The Sayuri I knew—the woman I thought I loved—crumbled into nothing but a cruel facade.
My life turned into hell.
I was a fool....A fool to not notice.
A fool to believe life could be different.
The wedding night was supposed to mark the beginning of something new. Instead, it was the start of my worst nightmare.
The wine had a strange aftertaste, but I brushed it off.
By the time my limbs grew heavy, and my vision swam, it was too late.
When I woke up, I wasn't in our home.
I was somewhere else.
A stone room.
No windows.
Rusted chains bolted into the floor. The air smelled of iron and rot.
The first thing I saw was her, sitting beside me, watching.
Her eyes were filled with something that almost looked like relief.
"You're awake... Thank God. I thought I might've given you too much."
She reached out, fingers trailing down my cheek, but I flinched. Something in her expression twisted at that.
"Don't do that," she whispered, her voice trembling. "Don't pull away. It hurts when you do that."
She wasn't lying.
She really looked like she was in pain.
Like my rejection was tearing her apart.
"I love you, Hayato," she murmured, pressing a soft kiss to my temple. "More than anything."
Then, she pressed a blade to my skin and cut.
It wasn't a deep wound—just enough to make me hiss in pain.
Just enough to make my blood bead and drip down my arm.

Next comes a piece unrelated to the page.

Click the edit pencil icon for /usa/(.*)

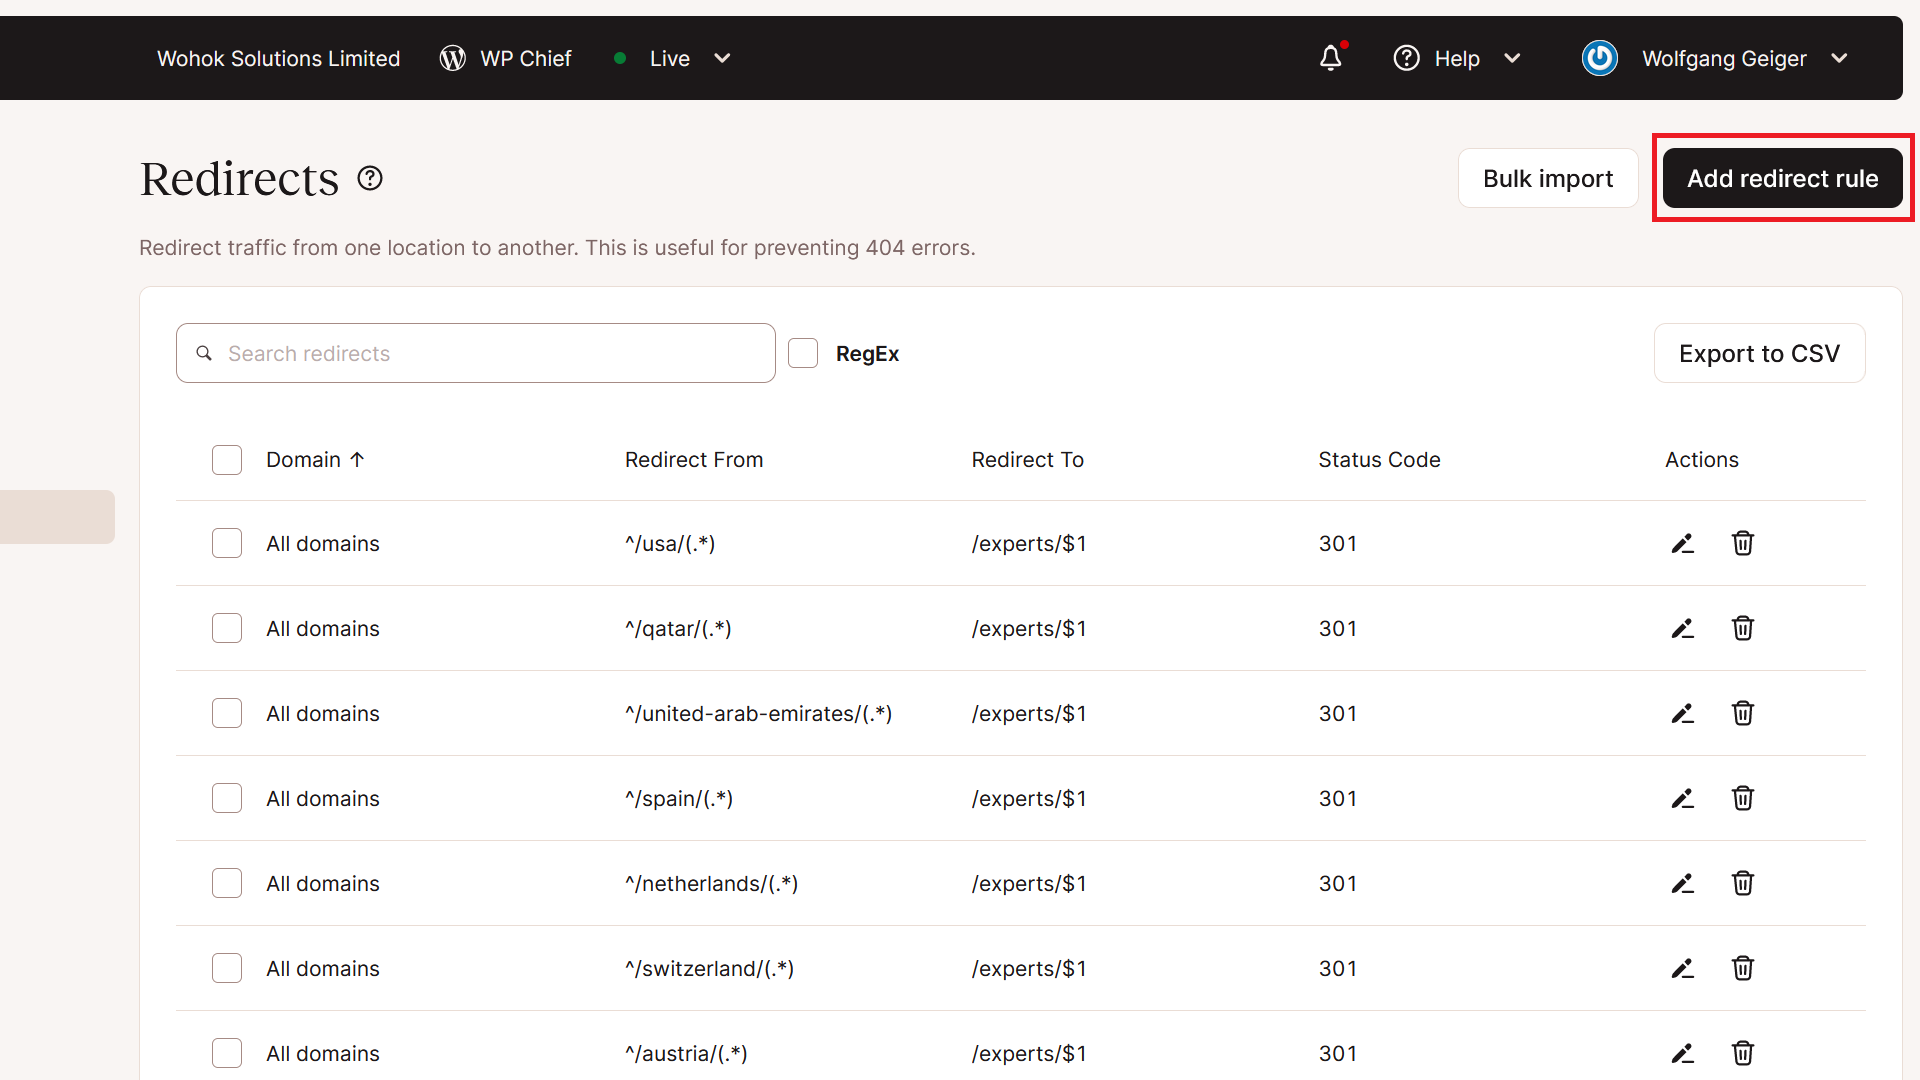pos(1683,543)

I didn't understand.... Not then.
But she did.
"Hurting you… it makes it easier," she said, almost to herself. "Being away from you is unbearable. It hurts so...so much. "
"But if I do this... If I make you mine completely... The pain fades."
I couldn't move. Couldn't react. The drug was still in my system.
All I could do was watch as she lifted my hand—my own hand—to her lips.
And then she bit.
I felt my flesh tear between her teeth.
I felt the wetness of blood as she ripped it away.
And then—
She swallowed.
My stomach lurched. I wanted to scream.
To vomit. But she only smiled, licking the blood from her lips.
"Now, we're even closer."
That was the beginning.
She was a doctor.
A skilled one.
She knew exactly how to cut, how to hurt, without letting me die.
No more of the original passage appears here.